It was perfect. The suite was brand new, never before lived in. It had a living room with huge, patio windows that slid open to reveal a patio lined with potted petunias; a large office; a master bedroom with an attached ensuite; a storage room; a small room and washroom for the future Domestic Help (common practice for wealthy folks in India); a guest washroom; and, most importantly, a kitchen. It had everything. And everything was sparkling a fresh, clean white. It was also almost entirely furnished, featuring a bed, mattress, and linens; a gas stove and cookware; a kitchen table and chairs; built-in water heaters for the kitchen and bathroom; and even a washing machine!
The location was favourable too. The house was situated down the hillside in a quiet area, the sounds of singing Cicada insects filling the air. It was also only a fifteen-minute walk uphill to the market, a fifteen-minute ($1.20) taxi ride to my office, a thirty-second walk to Aizawl’s oldest and most famous bakery (the late founder was trained by the British and Welsh missionaries, themselves), and a two-minute walk from the nearest shop that sells eggs, oil, Lays American Style Sour Cream & Onion potato chips, and Aircel phone credit top-ups.
Even the timing was perfect. In July — the month in which we plan to return home — the house will be occupied by the newlywed son of the upstairs owners. In fact, the house wasn’t actually for rent. Hzuali had just convinced them, somehow, that they needed tenants to break the place in for the newlyweds.
The five cats sealed the deal.
When we went upstairs to drink tea and negotiate a price, Kyle and I had already decided to take the place, no matter what. We awkwardly tried to discuss an offer with Taia (mostly forgetting that everyone in the room could speak perfect English) and his eyes nearly popped out of his head when we suggested Rs. 20,000 ($356) per month. Too little, we assumed. We felt embarrassed. Taia suggested we ask Rs. 8,000 ($142). Impossible. So, at Taia’s request, we suggested Rs. 8,000 to the owners and they countered at Rs. 10,000 ($176). We suggested Rs. 9,000 at which point everyone giggled and we settled for Rs. 10,000. $176 per month! A third less than the cost of the Synod Guesthouse for so much more. The monthly price would even include electricity and water. And a kitchen. Elated, we waved goodbye to the owners and to the cats and looked forward to seeing them all again soon.
Two days later, on Valentine’s Day, we moved into the new house. We shifted with the help of Hzuali, her dad, her husband, Ding Ding, and their cars, and then spent the day with Taia, buying spices and mini fridges. Our home-cooked meal of rice and dhal that evening was simple but symbolic. It was a wonderful Valentine’s Day present for both of us.

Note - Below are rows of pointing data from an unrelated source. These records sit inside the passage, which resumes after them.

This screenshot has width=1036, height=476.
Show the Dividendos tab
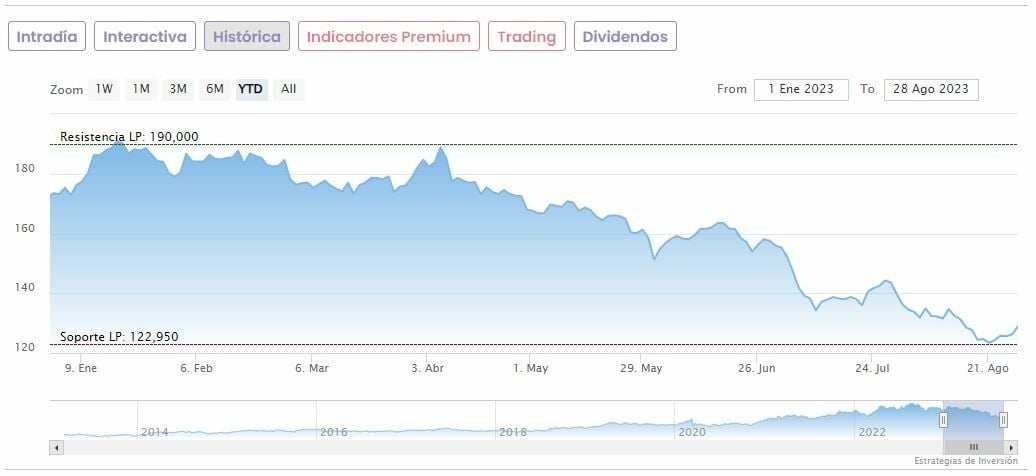[625, 37]
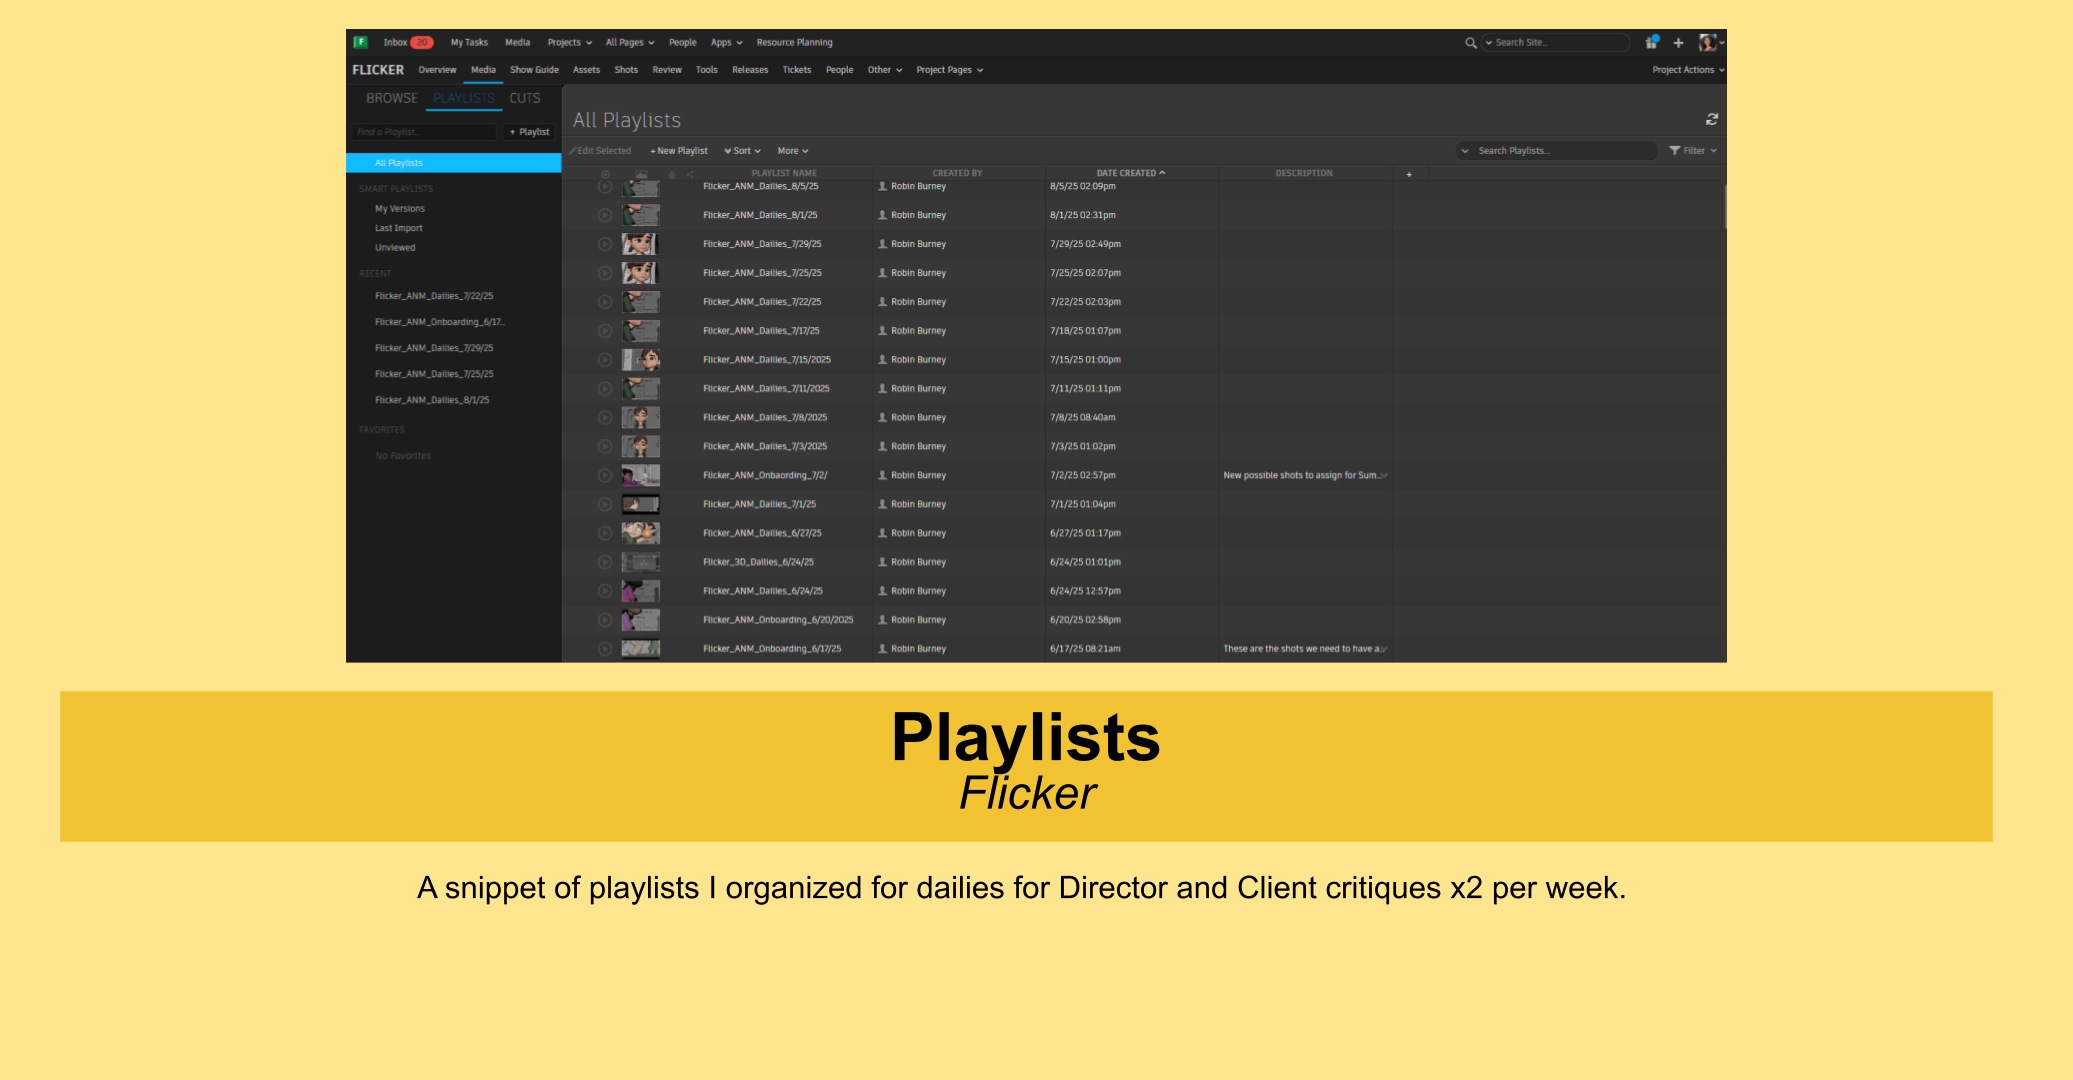Viewport: 2073px width, 1080px height.
Task: Click the green Flicker F icon top left
Action: (360, 42)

(Pleased to say goodbye to the Synod Conference Centre Guesthouse.)
(Taia installing the gas cylinder he had just had filled for us.)
We have since been enormously enjoying our new home, though with the move we’ve had to make some new adjustments. We learned that, since our former Guesthouse home is the property of the Presbyterian Synod — one of the most powerful institutions in Mizoram — we were privileged to have had an exceptional power supply. Now we have joined the rest of Aizawl in dealing with constant power cuts, six or seven times a day, sometimes lasting minutes, sometimes lasting hours, and always starting at 7:30am as we all get up to get ready for work. Kyle and I have made a game of it, recording on our kitchen chalkboard the highest time the microwave clock reads before inevitably being set back to 12:00 noon again. Right now the chalkboard says 16:13.
(Cooking in our new kitchen during a power cut.)
We’ve also learned that the lower your house is on the hillside, the worse internet you get.
However, power cuts and bad internet are easy trades for our ability to fry up Betty Crocker pancakes, make garam masala chai with milk on the stovetop, and boil baby pumpkins; or for the joy of befriending a talkative gray and white cat that never stops kneading, even when she’s walking on tile; or for the comfort of a mattress that doesn’t leave me sore in the morning; or for the luxury of sitting in a morning sunbeam on the patio, eating warm, fresh-baked bread from Hmingliani Bakery, smothered with cold butter and enjoyed with a cup of freshly-brewed coffee shipped just for us from South India.